________________ CM . . . . Volume XVIII Number 21. . . .February 3, 2012


I'm Not Her.

Janet Gurtler.
Naperville, IL: Sourcebooks Fire, 2011.
285 pp., pbk., $9.99.
ISBN 978-1-4022-5636-3.

Subject Headings:
Sisters-Juvenile fiction.
Cancer-Juvenile fiction.

Grades 8-10 / Ages 13-15.

Review by Joan Marshall.

*** /4



"You kids have a question?" Mr. Meekers asks from the front of the room.

Everyone else has cleared out of the class.

"No, sir." I start to walk and Clark falls in step beside me. He's taller than me and somehow walking beside him isn't so scary. It makes me almost…feminine. I imagine for a moment leaning up to kiss him and then I hope like heck he can't read my mind.

"Have a good day, Mr. Meekers," he calls behind us, oblivious to my lechery. "So, is your sister sick or something?" he asks as we leave the classroom.

My legs suddenly are harder to move. When I missed a full week of class in middle school, no one even blinked an eye. Kristina is gone for a few hours and I'm already on inquiry number three. On top of the invasion of my privacy, I know it's messing with time and energy I should be devoting to being in the Honor Society. This is the crucial first semester when the selection is made. If I don't make Honor Society my freshman year, Melissa's dream of our becoming chapter leaders and attending the national conference will fade. I feel sorry for myself and a flash of resentment erupts towards Kristina. It's quickly followed by a rush of shame. I'm worrying about losing my spot in a club for smart people. Kristina is fighting bone-eating cancer. She wins.

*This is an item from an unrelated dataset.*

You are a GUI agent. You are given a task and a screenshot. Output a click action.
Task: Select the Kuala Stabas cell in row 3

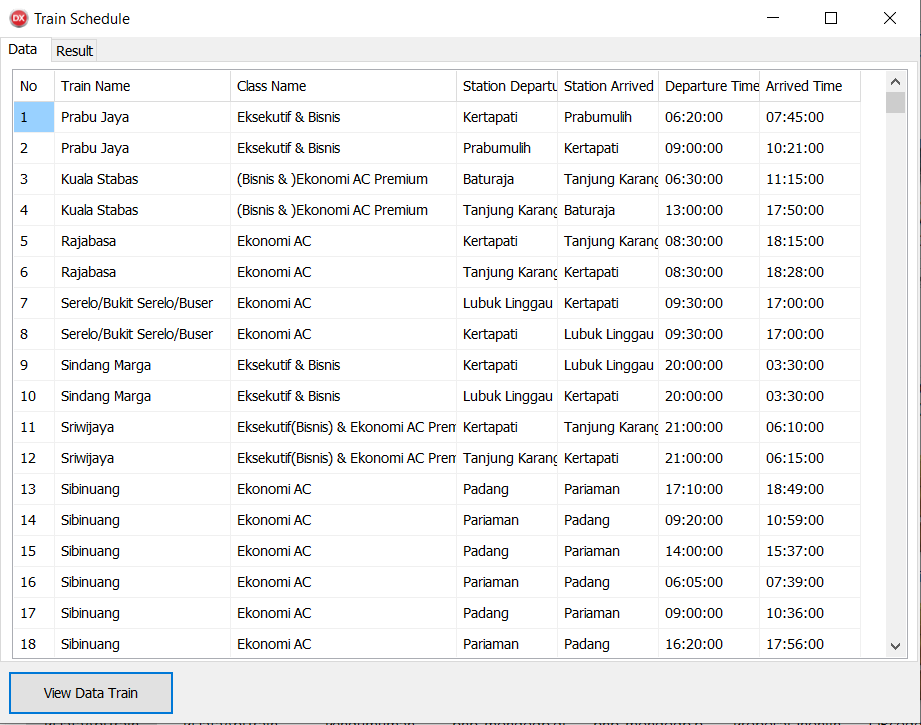(142, 179)
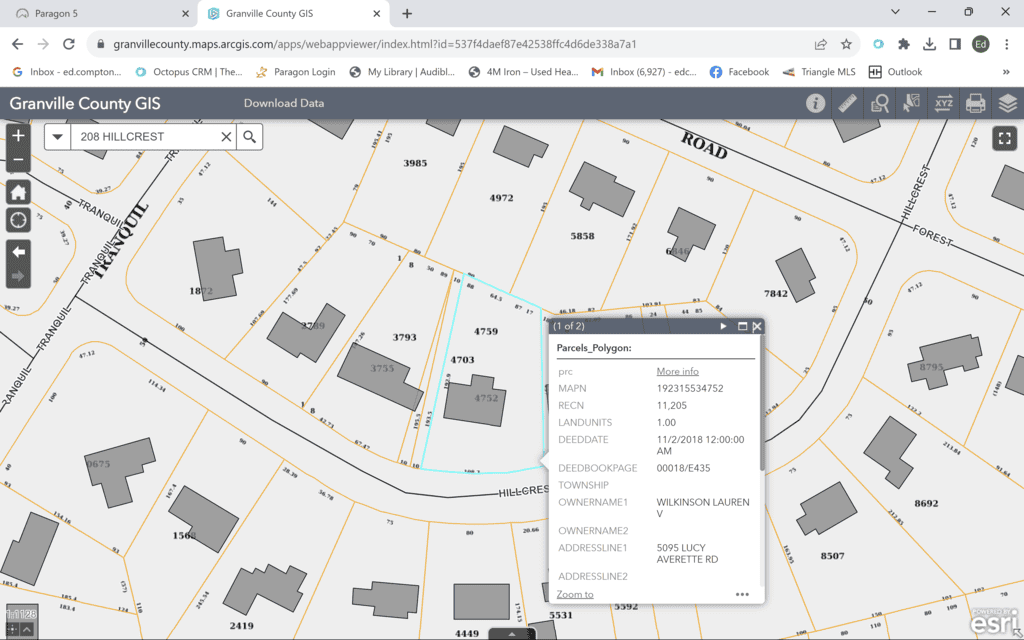Open the parcel search query tool

point(880,103)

"It's no big deal." The words taste queasy as they leave my mouth. It is a big deal. A big freaking hairy deal.


Fifteen-year-old Tess has her life all organized. She's a talented artist, not to mention an aspiring member of her high school's Honor Society. She's the smart one. She and her best friend, Melissa, have spent their time mocking Tess' older sister Kristina and her popular, volleyball team friends. And then Kristina is diagnosed with bone cancer and faces down the amputation of her leg, wanting to keep her medical problems secret from all her friends. Suddenly, Tess is fielding questions about her sister's absence, fending off older boys who take an interest in her, and taking on a parental role when her mother and father neither can nor want to do so. As Tess lusts after older bad boy Nick and even Kristina's ex-boyfriend Devon, she draws closer and closer to her friend Clark, another Honor Society geek, and his friend Jeremy. Jeremy's mother is also in the hospital suffering from cancer, and he becomes Kristina's fast friend. Although Jeremy dies suddenly in a car accident, Kristina begins the long process of living with cancer. Tess rearranges her priorities, focussing on her sister instead of herself, clearer in her own mind what is ultimately important in life.

      Tess is a strong, realistic mid-teen, quick witted and as self-absorbed as most girls of her age. She's both admiring of her family and very critical of their faults. Just old enough to begin to understand her parents' relationship, she loftily aims to be a more authentic, in-the-present person but discovers that it's more difficult than she thought. Somehow she's tongue-tied when it comes to boys, and she can't even seem to comfort her sister. As her carefully arranged world crumbles around her, Tess finds out what it is to deal with a life-threatening disease, to lose a friend and to cope with lust. She is honest and straightforward with her parents who immerse themselves in work and shopping to avoid dealing with the pain of their daughter's illness. Although Devon, the gorgeous boyfriend, and the volleyball girls are a bit clichéd, Nick's poverty, his abusive father and his determination to do something with his life make him a stand-out character. Jeremy, who always has the right words to calm Kristina and to help her family, is almost too good to be true. Kristina's tears, anger and mourning are completely in character for cancer patients, as is her re-evaluation of her life and her determination to honour Jeremy's friendship. The relationship between her and Tess, originally a typical, baiting and teasing one, evolves into a more mature, tender friendship.

      The story takes place in an unidentified American community in a large suburban high school. The teens text and use cell phones to stay connected. Tess' family is wealthy and can afford to pay for the best medical care due to her mother's inherited money. Tess is driven to school or rides her bike while older students drive their own cars. The focus of Tess' mother's life is not a career of any sort, but grooming Kristina for a volleyball championship future, feeding her family healthy meals and running for exercise.

      Stories about teenage illness can easily slip into maudlin tear-jerkers. This one rises above that level because it focuses on Tess' ambivalence and strengths. Readers will be unable to look away from the unflinching descriptions of the chemotherapy and the surgery that Kristina endures, but Tess's struggles to connect with boys will lighten the tension and keep readers interested. The dialogue is up-to-date and so true to both teen awkwardness and rapier wit. Told in the first person, I'm Not Her moves along smartly and will easily hold the attention of the intended reader.


Joan Marshall is a Winnipeg, MB, bookseller.